Despite the rampant talk of rising spending via alternative payment methods, one thing is clear from the latest Federal Reserve Payments Study: debit card payments represent one of the most popular payment methods in the US. In this article, we will discuss why debit remains one of the most popular and efficient payment methods – and why nearly 10% of debit transactions between January and June 2023 occurred on cards where the issuer had changed the networks available to merchants.

Debit volumes have risen significantly but may be underreported

According to the Federal Reserve’s 2022 Payments Study, debit cards accounted for nearly 88 billion payments – approximately 56% of all card payments in the US – in 2021. This amounts to an 800% increase in debit card transaction usage over the past two decades.

While digital wallet volumes have reportedly grown substantially, it’s important to recognise that the underlying payment method for most digital wallets in the US is some form of bank account or card, most typically a debit card. For example, wallets such as Apple or Google Pay are usually card-backed, meaning the underlying payment credential is a payment card.

Similarly, reloadable wallets typically utilise a card or bank account as the underlying funding mechanism. For merchants who have elected to turn on contactless acceptance for in-store transactions, accepting a card-backed or reloadable wallet isn’t really a choice, as there are no distinctions between the contactless card and near-field communication (NFC) used by digital wallets. Thus, when reports indicate that digital wallets represent 32% of online spending, it is worth noting that many of those payments may simply rely on debit cards.

What makes debit one of the most efficient payment methods?

In one word: co-badging.

As a result of regulation dating back to 2010, debit cards in the US offer merchants multiple competing network rails for an individual transaction.
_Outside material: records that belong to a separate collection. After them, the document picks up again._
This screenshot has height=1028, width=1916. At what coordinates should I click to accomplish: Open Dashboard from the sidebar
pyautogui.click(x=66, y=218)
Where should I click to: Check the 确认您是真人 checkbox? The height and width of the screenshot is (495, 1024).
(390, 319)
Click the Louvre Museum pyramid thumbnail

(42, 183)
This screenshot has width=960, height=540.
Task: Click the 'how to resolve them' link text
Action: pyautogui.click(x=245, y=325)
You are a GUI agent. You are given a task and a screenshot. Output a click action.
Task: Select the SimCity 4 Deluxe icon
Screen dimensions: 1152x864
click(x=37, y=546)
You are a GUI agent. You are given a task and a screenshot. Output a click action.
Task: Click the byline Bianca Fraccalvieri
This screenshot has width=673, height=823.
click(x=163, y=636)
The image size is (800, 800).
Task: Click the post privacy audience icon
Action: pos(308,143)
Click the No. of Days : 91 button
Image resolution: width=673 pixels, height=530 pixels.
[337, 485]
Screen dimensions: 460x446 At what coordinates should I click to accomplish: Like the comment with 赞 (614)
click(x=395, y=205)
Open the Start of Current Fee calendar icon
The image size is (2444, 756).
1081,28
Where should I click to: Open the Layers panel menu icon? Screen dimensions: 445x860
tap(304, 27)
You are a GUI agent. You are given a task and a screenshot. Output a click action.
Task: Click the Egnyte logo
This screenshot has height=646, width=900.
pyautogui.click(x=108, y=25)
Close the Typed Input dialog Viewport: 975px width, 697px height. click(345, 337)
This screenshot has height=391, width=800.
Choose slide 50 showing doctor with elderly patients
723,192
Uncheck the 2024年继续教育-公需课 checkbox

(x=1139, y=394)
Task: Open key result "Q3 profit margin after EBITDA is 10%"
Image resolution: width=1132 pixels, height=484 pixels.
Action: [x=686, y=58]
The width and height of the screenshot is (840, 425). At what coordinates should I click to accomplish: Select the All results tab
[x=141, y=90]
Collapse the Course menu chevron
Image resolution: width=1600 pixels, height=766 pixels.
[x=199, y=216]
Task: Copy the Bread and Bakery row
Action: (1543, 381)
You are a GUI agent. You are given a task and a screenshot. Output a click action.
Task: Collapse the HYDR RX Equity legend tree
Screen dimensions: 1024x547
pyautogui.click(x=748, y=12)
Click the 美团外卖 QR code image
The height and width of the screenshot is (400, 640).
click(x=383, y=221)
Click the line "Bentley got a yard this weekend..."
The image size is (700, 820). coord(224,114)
Until recently, this competition has primarily been available on card-present, PIN-entered transactions, but as of 1 July 2023, co-badging and routing should be guaranteed for all card-present and card-not-present transactions. In contrast, credit cards in the US are typically badged with only one card network, prohibiting merchant routing choice.

With multiple network options on a card, merchants are able to dynamically send each transaction to the most efficient network. For example, the merchant may elect to route a transaction to Network A if it’s the most affordable for a USD 10 transaction – or to Network B if it’s most affordable for a USD 100 transaction. According to CMSPI estimates, debit routing in the US and across the globe is saving merchants billions of dollars:

  • In the US, we estimate that debit routing is estimated to save merchants over USD 4 billion annually.

  • In Germany, routing to the local scheme Girocard can save merchants EUR 200 million annually.

  • In Australia, merchants can save an estimated AUD 800 million annually with access to eftpos, the domestic debit network. 

In addition, some merchants are able to utilise their debit volumes to attract favourable pricing with individual networks. If a merchant observes that 70% of their transactions could be sent to Network A, they may elect to guarantee Network A routing priority for all available volume in exchange for interchange rebates, network fee cost reductions, or per transaction discounts. Essential to this calculus is understanding the real-time, card-level availability of the near-dozen debit networks in the US. 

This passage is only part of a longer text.